The 2 major problems for AI and HPC hardware faces in the coming years are the memory bottleneck and energy inefficiency. With all-optical computing, both problems are solved at the same time in an elegant way.
Top of the line electronic AI hardware reaches an operation to memory ratio of >200:1 (arithmetic intensity), but modern large language models often require a much lower ratio, even down to 1-5:1 for models like LLaMA. This is hard to crack for electronics, but our optical memory does not have any of these bandwidth limitations, giving out architecture an ideal 1:1 arithmetic intensity.
While performance is important, a much more pressing issue is energy. Electronic components, especially electronic wires, are very power hungry, dissipating unnecessary amounts of energy for something as simple as moving and processing a bit. Top of the line electronic tensor processing units are barely able to reach 1 TOPS-8 per Watt. Optics on the other hand, with its near lossless waveguides and components, doesn't have any problem crossing this domain at 10x-100x the efficiency, enabling new low power AI applications at the edge.
The heart of our optical computer is a chip, a photonic integrated circuit (PIC) to be precise. The beauty of these PICs is, that they can be fabricated in existing semiconductor foundries using mature nodes (90nm, 130nm and 250nm), making them very affordable. There is no technological need for a new 3nm or even Ångström-sized node foundries if you can fabricate at existing partners – and even doing so locally with supply chain security.
PICs use the refractive index difference between two materials, such as silicon nitride (SiN) and silicon oxide (SiO2), to guide the light along a path. These waveguides allow for extremely compact optical devices on a micron level, that would have required large assemblies and fiber optics in the past. Furthermore, materials like SiN allow guiding a broad range of wavelengths from the visible to the infra red near lossless.
Light beams usually don't interact with each other. This is a great feature if you want to multiplex Petabits of data using multiple wavelengths over a single waveguide, but also means that creating all-optical switches (i.e. switching one beam of light on and off with another) is extremely difficult. And we require all-optical switches to do useful optical computing. To enable this, we need a material that can support nonlinear interactions. Luckily, such materials are known and used throughout various fields of optics. But integrating them in a PIC is tricky, as they need to be able to be fabricated at a foundry. For us, so called 2D materials and III-V materials do the trick and we work together with our partner foundries to optimize them even further. They allow us to generate the optical nonlinearities we need to enable light-light interactions.

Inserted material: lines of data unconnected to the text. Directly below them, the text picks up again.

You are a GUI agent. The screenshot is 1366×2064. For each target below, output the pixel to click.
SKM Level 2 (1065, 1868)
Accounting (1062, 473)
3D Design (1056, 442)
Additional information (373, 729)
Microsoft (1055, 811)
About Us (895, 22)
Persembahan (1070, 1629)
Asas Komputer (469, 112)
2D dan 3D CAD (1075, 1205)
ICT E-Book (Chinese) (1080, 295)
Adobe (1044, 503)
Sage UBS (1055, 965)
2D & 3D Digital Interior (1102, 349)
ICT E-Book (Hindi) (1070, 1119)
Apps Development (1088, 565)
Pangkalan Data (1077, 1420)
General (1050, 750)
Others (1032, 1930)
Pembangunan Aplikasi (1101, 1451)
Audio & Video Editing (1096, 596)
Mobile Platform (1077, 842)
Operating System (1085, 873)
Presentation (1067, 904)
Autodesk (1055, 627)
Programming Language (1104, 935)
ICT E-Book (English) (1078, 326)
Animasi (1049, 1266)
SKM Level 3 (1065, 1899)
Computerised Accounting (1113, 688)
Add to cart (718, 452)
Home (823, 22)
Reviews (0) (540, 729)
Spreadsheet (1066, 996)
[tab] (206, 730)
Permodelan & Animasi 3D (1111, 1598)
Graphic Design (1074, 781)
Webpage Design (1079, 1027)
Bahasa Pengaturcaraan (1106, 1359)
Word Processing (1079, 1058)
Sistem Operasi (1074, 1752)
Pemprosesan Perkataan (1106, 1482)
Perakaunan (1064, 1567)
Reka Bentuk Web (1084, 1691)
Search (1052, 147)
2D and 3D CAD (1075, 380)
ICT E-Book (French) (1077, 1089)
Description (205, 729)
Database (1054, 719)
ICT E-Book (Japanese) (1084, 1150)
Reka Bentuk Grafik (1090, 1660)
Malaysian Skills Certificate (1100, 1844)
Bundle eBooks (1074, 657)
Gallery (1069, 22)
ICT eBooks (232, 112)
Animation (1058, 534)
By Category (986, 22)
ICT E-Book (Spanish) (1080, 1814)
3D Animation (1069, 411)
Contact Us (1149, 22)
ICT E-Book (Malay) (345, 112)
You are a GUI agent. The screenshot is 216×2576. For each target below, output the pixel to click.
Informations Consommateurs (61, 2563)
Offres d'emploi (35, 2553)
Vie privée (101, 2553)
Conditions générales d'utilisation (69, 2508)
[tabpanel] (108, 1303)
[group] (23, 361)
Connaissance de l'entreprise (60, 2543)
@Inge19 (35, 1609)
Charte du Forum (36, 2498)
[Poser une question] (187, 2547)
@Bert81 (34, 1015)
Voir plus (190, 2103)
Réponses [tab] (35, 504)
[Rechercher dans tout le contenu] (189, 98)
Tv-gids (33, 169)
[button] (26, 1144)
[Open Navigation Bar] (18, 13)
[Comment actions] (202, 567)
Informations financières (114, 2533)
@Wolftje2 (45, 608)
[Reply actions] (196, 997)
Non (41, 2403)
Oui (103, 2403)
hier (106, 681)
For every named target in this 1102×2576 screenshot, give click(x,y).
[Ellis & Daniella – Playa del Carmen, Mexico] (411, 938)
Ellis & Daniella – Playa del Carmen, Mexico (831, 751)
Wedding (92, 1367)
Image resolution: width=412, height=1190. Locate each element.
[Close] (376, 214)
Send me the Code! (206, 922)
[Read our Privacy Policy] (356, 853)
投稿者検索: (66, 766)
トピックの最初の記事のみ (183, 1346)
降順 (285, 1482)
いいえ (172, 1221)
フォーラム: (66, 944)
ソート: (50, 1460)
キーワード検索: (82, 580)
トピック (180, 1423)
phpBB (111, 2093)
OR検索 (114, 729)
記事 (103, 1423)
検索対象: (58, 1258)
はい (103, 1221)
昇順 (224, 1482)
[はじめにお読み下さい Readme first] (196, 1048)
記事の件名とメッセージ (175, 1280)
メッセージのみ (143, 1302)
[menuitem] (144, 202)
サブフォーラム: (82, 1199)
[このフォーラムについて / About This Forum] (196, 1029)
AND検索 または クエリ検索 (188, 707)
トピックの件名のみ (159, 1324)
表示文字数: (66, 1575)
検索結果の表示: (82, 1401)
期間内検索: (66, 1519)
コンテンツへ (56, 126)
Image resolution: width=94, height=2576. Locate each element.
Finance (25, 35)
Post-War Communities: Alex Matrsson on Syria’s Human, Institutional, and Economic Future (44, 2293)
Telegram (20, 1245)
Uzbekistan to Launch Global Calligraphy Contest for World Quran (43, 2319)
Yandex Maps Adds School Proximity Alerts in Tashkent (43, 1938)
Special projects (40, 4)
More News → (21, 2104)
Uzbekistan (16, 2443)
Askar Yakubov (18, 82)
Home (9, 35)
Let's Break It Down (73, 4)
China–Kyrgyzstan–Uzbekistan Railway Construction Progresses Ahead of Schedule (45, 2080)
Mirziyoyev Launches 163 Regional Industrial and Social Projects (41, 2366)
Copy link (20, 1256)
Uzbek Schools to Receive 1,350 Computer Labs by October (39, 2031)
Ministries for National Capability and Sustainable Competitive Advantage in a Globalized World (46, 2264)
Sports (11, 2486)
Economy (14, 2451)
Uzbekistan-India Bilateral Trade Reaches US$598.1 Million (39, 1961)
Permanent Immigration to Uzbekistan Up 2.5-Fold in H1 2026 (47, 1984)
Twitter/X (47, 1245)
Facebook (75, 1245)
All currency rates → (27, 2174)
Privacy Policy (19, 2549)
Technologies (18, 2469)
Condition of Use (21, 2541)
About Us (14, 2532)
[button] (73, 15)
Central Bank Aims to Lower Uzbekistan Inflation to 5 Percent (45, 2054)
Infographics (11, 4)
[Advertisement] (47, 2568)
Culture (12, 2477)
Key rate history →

Linear components in a PIC are fairly well explored. They can range from simple beam splitters to linear math operations, such as matrix vector multiplication. The true challenge comes from mastering nonlinear photonics and devices. These enable us to create all sorts of interesting optical computing components. Be it an all-optical switch for digital processing, an analog activation function for deep learning, a feed forward stage for continuous variable measurement-based quantum computing, or all-optical memory cells. These are the key ingredients for any general-purpose optical computer.
Creating a general-purpose processor, no matter if in electronics or photonics, requires a lot of components. Without automation, this is a near impossible task nowadays, thus very large-scale integration (VLSI) was born. But as there are no optical computers yet, there has been no need for photonic VLSI for optical digital logic. So, we had to create it from scratch in house. We call our VLSI tool AtetDesigner and it is fully capable of creating a fully fledged PIC layout for optical computing from a simple layout using our RTL-to-GDSII design flow. With AtetDesigner, we simply define the function of our processor in a common hardware description language (HDL), like Verilog, and it automatically generates us the layout.
Optical computing does not follow the same design tropes as an electronic computing architecture. This has allowed us to innovate and create a unique computer architecture based on functional principles from lambda calculus to power the next generation of software. Using a custom instruction set architecture (ISA), it not only runs AI models optimally, but is fully general-purpose and can even run Doom.
Read our full paper on optical computing architecture here.
Apart from the performance and efficiency, one of the most exciting parts about optical computing is the way it combines principles from 3 different domains in a single platform. Looking at a PIC, you wouldn't know if it is running analog, digital or quantum computing, as they can all be performed in the same materials, using eerily similar components and layouts. That begs the question, why not combine all 3 domains in a single computing platform to leverage the benefits of each? This is our long-term goal of our cross-domain processing unit (XPU), the first processor to combine all these domains in a single platform seamlessly. To make this a reality, we set out to master digital control-flow first.
It is difficult enough to introduce a new computing paradigm. We opted to make our architecture compatible with existing software to enable easy adoption. Of course, to get the most out of optical computing, a few new programming techniques are required – most importantly a more functional programming approach. But you can still program in a language you are familiar with, which we ensure by providing a compiler and emulation layer that works with C++ or any other language that has a frontend for LLVM or can be compiled to SPIR-V. By integrating into existing HPC and AI acceleration environments, we ensure that you will be able to run your future workloads as efficiently and fast as possible, without the need to start from scratch.